Monday, 24 September 2012

Add your Limerick here, or at the Lear exhibition

At the far end of the gallery 58 of the Lear Exhibition you will find a poetry wall, where you can add limericks and scribbles.

Here is an example


I like this one by anon. At least it doesn't repeat the first line as too many of Lear's do, rather irritatingly.

Here are some of mine.


You can send us your limerick here
In remembrance of old Edward Lear
But perhaps if you dare
You can add one right there
At the Gallery where he's held dear                        Nick Owen


The poet called Lear once said
It is nonsense that fills up my head
But I think you will find
He 's a quite brilliant mind
And his poems live on now he's dead                       Nick Owen






Saturday, 22 September 2012

Profile: John Elinger





John was born in 1935, and lives in Jericho, Oxford. 

 He has published two collections of poems, Still Life and Operatic Interludes. 

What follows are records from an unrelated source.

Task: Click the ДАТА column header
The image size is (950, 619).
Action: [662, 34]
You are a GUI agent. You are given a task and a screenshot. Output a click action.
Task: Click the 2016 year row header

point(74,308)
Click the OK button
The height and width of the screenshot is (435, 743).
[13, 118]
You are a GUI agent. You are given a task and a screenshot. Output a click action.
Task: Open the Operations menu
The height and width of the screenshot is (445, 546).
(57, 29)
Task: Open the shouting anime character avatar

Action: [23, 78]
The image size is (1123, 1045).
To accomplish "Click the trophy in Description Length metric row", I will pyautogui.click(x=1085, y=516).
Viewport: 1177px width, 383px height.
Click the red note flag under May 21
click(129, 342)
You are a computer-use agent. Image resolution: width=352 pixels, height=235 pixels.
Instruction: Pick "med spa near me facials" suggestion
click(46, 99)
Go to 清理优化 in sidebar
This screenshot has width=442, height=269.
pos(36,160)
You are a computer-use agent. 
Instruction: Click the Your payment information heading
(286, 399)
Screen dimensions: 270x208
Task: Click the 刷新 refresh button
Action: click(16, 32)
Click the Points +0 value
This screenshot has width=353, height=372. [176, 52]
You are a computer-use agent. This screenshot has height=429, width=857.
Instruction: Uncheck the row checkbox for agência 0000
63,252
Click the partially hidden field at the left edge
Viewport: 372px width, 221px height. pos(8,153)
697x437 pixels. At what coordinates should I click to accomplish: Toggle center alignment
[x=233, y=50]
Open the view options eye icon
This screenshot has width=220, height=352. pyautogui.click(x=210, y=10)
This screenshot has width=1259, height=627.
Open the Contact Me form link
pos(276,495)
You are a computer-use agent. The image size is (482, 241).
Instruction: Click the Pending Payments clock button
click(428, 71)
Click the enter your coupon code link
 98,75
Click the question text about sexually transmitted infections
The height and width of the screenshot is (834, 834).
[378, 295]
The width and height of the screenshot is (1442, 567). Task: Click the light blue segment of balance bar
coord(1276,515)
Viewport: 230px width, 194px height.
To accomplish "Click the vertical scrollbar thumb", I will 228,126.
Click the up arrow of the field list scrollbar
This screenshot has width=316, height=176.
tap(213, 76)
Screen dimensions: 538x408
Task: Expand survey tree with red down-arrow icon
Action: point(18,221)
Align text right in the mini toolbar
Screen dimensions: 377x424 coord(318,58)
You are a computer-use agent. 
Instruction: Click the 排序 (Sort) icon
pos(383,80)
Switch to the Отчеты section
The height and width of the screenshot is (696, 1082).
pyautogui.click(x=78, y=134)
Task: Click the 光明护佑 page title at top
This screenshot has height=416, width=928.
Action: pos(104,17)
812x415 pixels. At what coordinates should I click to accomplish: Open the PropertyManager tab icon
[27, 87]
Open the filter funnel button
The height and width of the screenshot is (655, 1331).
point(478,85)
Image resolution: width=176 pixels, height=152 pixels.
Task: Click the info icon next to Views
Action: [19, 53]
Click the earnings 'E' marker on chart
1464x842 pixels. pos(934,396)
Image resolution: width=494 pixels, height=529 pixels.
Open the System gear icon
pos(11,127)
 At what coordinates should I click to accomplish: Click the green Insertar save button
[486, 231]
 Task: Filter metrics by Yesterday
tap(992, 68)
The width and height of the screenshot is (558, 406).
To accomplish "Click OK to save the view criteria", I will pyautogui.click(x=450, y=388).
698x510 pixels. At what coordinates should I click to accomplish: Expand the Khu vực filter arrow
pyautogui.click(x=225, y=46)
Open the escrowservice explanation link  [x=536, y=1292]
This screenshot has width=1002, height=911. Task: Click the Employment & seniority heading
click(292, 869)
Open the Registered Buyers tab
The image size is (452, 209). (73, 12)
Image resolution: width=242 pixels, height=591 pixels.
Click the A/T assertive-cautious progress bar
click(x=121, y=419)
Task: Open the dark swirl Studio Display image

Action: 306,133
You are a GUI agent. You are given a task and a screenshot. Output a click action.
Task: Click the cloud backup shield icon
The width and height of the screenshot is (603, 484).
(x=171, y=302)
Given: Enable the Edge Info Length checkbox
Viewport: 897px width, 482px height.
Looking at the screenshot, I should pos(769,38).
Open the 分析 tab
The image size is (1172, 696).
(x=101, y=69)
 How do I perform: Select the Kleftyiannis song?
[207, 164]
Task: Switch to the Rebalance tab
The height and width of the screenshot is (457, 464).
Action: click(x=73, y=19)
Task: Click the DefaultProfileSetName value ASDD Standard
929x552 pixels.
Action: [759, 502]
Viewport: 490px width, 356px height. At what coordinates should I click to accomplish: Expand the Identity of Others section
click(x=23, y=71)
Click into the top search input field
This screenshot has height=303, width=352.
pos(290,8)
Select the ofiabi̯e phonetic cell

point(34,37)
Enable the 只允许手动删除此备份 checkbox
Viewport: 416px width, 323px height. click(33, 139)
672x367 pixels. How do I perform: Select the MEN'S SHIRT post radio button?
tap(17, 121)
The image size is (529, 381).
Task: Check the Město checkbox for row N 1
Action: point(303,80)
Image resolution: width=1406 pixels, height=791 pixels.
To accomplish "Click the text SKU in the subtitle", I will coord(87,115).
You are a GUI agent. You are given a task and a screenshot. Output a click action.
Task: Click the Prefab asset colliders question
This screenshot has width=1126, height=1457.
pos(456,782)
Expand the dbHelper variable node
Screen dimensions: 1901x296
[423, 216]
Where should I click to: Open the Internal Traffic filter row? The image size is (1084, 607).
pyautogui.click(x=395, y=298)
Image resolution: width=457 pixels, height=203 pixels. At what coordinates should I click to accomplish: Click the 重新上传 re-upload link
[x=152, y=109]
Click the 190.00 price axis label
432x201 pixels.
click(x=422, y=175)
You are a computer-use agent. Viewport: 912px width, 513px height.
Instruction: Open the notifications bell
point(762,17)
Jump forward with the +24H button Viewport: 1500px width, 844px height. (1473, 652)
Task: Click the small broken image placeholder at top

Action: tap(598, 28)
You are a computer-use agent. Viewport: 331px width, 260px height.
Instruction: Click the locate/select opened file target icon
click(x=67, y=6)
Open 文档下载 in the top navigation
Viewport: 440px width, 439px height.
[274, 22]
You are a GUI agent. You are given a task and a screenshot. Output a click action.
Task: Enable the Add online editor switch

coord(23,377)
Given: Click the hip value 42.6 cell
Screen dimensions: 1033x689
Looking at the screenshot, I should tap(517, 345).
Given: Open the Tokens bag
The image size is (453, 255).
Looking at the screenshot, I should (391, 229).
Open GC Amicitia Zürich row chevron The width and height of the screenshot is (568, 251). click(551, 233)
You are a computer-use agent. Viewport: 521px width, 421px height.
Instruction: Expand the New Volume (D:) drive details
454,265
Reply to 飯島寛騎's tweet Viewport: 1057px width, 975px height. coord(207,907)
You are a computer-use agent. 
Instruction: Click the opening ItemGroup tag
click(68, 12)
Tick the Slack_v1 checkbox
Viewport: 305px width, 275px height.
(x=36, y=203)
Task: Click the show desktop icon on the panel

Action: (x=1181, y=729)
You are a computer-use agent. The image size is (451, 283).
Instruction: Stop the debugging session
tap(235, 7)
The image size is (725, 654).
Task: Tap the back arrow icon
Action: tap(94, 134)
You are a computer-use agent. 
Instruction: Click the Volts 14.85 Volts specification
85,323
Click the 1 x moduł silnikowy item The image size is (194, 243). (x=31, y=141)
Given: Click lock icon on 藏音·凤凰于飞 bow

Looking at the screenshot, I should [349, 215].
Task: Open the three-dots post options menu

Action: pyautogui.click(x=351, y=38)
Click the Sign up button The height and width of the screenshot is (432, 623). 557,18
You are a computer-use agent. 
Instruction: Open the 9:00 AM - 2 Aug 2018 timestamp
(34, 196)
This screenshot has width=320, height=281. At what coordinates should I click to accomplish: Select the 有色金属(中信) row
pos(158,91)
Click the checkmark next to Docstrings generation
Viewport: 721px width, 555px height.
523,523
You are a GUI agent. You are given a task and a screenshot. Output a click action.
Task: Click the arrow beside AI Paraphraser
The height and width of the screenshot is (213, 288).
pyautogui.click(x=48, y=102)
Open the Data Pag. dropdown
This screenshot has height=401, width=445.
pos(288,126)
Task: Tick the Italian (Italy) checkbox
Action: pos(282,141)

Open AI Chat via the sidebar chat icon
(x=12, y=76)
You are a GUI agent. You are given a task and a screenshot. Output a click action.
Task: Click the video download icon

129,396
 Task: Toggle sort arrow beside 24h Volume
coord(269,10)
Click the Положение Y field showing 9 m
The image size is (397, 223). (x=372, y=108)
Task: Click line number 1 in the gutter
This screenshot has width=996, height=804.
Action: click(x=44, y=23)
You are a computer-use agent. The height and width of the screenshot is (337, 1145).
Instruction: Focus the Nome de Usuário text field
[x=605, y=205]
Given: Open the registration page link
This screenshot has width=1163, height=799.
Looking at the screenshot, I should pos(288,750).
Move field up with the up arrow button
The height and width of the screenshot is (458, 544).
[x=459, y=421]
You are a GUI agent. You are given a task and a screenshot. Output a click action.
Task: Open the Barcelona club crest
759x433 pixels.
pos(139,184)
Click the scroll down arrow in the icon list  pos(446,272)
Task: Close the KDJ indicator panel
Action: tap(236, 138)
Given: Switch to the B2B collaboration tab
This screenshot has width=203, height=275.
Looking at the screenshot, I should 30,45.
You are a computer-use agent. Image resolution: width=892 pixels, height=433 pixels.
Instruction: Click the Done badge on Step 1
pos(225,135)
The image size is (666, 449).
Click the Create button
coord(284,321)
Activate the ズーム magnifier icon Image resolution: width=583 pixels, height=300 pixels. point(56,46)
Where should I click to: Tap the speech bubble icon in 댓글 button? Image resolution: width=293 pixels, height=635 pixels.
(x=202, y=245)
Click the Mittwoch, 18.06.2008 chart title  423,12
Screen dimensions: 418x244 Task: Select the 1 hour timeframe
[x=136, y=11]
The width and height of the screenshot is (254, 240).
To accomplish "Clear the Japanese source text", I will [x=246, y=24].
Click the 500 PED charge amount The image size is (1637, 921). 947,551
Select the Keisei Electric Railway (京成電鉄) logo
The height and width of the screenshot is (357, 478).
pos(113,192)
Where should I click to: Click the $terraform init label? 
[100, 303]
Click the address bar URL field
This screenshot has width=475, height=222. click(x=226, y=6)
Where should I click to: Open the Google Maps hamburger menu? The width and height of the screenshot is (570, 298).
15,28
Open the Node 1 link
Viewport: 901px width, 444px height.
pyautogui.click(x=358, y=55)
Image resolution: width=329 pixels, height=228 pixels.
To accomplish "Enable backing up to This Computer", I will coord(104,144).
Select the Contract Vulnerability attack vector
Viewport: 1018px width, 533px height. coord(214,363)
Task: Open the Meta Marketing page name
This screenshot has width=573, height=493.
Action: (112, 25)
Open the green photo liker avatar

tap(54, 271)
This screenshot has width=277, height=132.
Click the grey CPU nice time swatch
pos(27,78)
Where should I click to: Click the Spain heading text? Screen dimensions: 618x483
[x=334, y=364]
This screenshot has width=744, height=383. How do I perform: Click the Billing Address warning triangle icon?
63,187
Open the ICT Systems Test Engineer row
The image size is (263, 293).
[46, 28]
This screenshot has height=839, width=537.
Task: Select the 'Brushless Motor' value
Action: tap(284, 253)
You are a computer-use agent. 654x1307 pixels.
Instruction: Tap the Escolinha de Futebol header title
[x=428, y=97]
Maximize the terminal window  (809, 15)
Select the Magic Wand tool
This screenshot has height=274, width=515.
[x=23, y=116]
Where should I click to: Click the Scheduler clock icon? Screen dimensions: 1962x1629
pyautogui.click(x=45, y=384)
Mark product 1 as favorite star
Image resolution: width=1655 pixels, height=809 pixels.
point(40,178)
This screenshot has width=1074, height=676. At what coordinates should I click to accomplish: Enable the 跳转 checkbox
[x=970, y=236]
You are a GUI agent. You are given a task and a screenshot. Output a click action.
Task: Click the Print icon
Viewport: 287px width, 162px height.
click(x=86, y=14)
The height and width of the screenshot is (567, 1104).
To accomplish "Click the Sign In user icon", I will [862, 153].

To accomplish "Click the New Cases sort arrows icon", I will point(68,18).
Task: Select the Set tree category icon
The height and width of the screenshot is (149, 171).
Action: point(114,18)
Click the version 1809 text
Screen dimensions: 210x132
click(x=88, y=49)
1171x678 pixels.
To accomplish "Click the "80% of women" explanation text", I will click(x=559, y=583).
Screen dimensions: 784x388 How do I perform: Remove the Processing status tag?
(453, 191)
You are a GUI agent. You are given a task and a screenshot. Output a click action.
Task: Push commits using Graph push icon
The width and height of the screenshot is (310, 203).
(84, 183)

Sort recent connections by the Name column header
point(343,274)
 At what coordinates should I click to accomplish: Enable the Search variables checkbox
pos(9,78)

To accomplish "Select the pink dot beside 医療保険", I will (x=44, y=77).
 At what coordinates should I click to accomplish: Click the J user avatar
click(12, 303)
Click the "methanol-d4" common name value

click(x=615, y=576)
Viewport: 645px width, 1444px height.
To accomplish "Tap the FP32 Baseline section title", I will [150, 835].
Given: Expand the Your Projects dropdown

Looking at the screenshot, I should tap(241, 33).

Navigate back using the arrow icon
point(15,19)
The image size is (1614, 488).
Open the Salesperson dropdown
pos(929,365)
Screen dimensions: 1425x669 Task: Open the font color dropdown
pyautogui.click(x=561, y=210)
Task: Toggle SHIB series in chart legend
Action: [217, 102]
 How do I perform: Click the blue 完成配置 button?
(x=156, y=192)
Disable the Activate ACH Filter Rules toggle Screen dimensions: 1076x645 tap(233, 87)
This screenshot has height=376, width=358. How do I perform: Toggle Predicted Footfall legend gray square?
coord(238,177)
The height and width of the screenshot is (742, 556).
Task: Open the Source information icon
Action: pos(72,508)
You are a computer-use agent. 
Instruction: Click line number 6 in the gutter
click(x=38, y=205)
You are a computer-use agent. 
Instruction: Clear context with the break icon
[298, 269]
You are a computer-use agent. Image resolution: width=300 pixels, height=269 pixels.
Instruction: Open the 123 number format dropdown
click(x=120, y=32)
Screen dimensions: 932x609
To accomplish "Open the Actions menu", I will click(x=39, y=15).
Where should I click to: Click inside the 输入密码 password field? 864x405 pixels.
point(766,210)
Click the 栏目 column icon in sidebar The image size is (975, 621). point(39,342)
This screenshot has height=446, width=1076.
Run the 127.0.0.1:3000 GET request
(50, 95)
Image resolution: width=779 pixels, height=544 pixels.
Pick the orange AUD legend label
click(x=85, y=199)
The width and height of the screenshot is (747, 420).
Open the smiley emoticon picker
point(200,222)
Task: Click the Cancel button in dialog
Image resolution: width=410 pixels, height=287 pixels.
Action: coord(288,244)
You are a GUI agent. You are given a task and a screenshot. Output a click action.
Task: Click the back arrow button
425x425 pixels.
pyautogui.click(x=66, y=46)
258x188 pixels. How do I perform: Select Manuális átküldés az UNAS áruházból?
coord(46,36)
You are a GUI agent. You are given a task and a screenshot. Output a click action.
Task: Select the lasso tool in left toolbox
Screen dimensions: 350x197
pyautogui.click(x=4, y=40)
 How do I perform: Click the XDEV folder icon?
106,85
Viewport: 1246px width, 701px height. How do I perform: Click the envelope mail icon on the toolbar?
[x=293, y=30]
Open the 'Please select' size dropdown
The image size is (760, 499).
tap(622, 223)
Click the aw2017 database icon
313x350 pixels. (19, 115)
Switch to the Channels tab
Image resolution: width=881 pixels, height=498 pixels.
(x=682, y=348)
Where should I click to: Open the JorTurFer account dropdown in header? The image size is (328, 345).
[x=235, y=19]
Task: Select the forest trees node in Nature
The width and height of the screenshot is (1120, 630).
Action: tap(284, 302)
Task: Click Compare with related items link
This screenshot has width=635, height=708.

 In  2009 he won the first prize in a national competition with The Cooling Towers of Didcot, and has been (highly) commended in several other poetry competitions.
http://www.unitedpress.co.uk/free-poetry-competitions/local-poem-2009-winner-john-elinger.html


In the same year, he was appointed as the Visiting Poet at the University of Augusta, Georgia, in the USA. 

 He is preparing a third collection of poems about Oxford (with illustrations supplied by the painter, Katharine Shock), to be published in 2013. 

He prefers formal to free verse; and is interested in the poetry of ideas, as much as that of feeling.  Many of his poems confront the reality of old age and the approach of death.  

'His craft and form are surpassed only by the depth of thought.' (Philip Holland)" 


Poem for Performance




The Alfred Jewel

                                    'Þaes ofereode, Þisses swa mæg' (Deor)

                        'Alfred had me made.'  The Anglo-Saxon king
                        (who burned the cakes and beat the Danes)
                        the only king or queen called 'great'
                        in English history, ordered this jewel
                        from his craftsmen to accompany a book,
                        his Pastoral Care, as a pointer-cum-bookmark.
                           Those days are gone; these too will pass.

                        Or did he?  Scholars doubt that a king
                        as great as Alfred would ever allow
                        his name to appear naked, untitled,
                        as here - although there are some coins
                        minted at Oxford where Alfred's name
                        also appears without any title.
                           Those days are gone; these too will pass.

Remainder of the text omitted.